In 1987 Canada’s currency underwent a major change with the introduction of “the loonie,” that country’s new gold-colored one-dollar coin. The loonie was created to replace the one-dollar bill, which was to be removed from circulation through attrition: worn-out dollar bills would continue to be destroyed, but no new stock of paper currency would take their place. Canadians were given one year to become accustomed to the metal dollar coin, then the Bank of Canada ended distribution of one-dollar banknotes, leaving the loonie supreme.
Prior to 1987, Canada’s silver dollar coin featured two men in a fur-laden canoe, a depiction of the voyageurs who had dared the wilderness in that country’s early days. When Canada decided to replace one-dollar bills with one-dollar coins, the 1935 Emanuel Hahn “voyageur” design was adapted for the new coin, but something went awry — the master dies of the new one-dollar coin were lost in transit.
The dies, which had been produced in Ottawa, were being shipped to production facilities in Winnipeg.

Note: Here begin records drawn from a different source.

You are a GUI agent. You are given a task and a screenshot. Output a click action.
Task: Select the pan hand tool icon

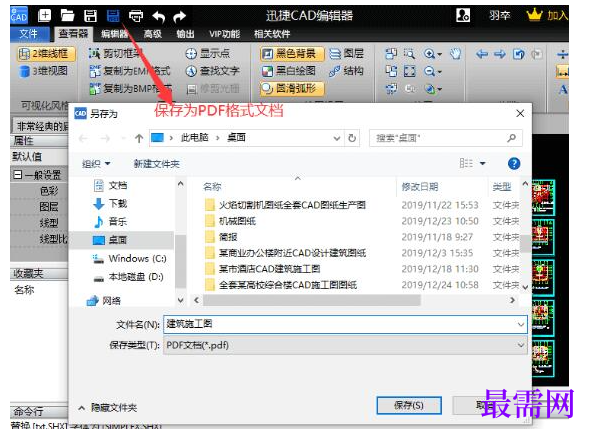(456, 54)
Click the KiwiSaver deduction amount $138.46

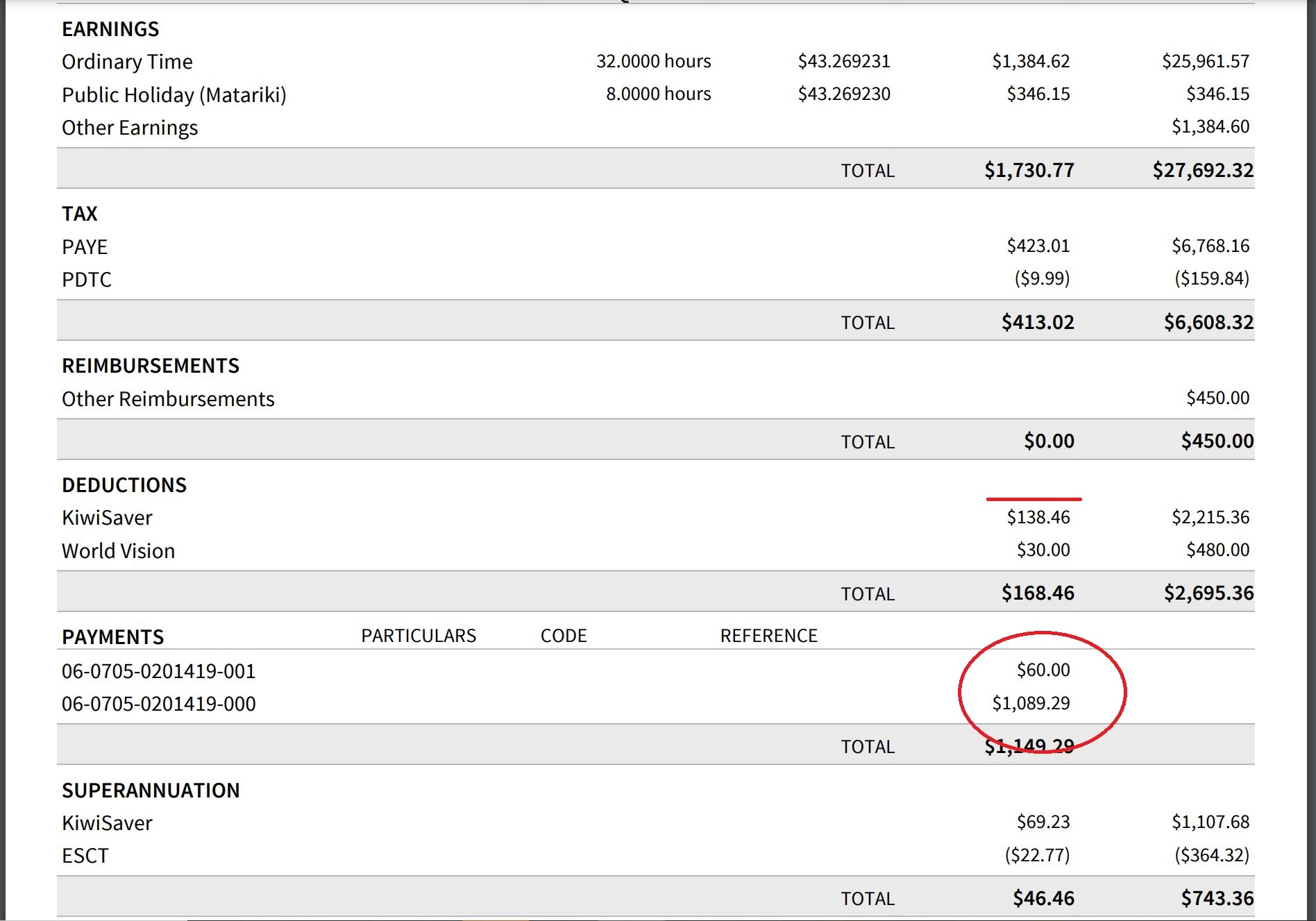click(x=1038, y=517)
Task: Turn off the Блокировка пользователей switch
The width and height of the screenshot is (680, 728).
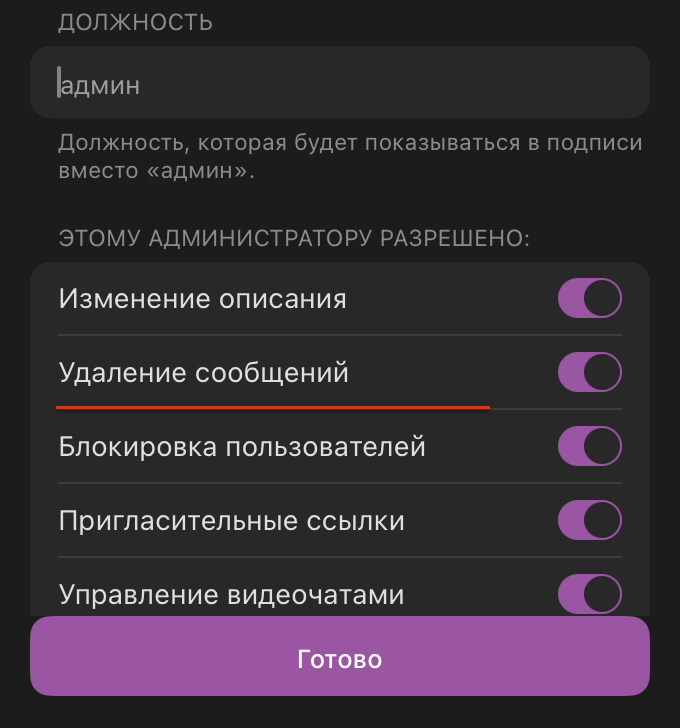Action: (x=589, y=446)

According to an investigation conducted by the Royal Canadian Mint, they had been entrusted to a courier service on 3 November 1986 and were never seen again. The dies’ being sent by courier was in itself a breach of accepted security procedures (transport of the dies should have been handled by a
high-security outfit such as Brink’s), but there was more: no one had asked the courier company representative who had appeared to take possession of the package for identification. And both dies, the obverse and reverse of the new coin, had been bundled into the same shipment, meaning that whoever had the package also had the dies for striking both sides of the new coin. (The two sides should have been shipped separately to head off this possibility.)
Although the Royal Canadian Mounted Police assert the dies were merely lost in transit, others believe they were stolen by folks intent upon minting their own money. With this possibility looming, the Mint undertook to redesign the coin to foil potential counterfeiters. They had an alternate Robert-Ralph Carmichael design featuring a loon on hand and quickly gained government approval for its use. Dies were cut, and the gold-colored dollars were loosed upon the Canadian public on 30 June 1987, meeting the schedule for the release date of the original “voyageurs” coin.
The subject of the coin’s design prompted its own nomenclature. Canadians quickly dubbed the new coin “the loonie” (a name has stuck through the years), and piggy banks became known as “loonie bins.” In 1996, the “toonie” joined the loonie in the pockets of Canadians as a new dual-metalled coin took the place of the two-dollar bill. Also known as “the queen with the bear behind” (Queen Elizabeth on one side, a bear on the other), the toonie gained its name from a combination of “two” and “loonie.”
The loonie, by the way, might be gold colored, but it contains no gold. It is made of aureate bronze plated on pure nickel.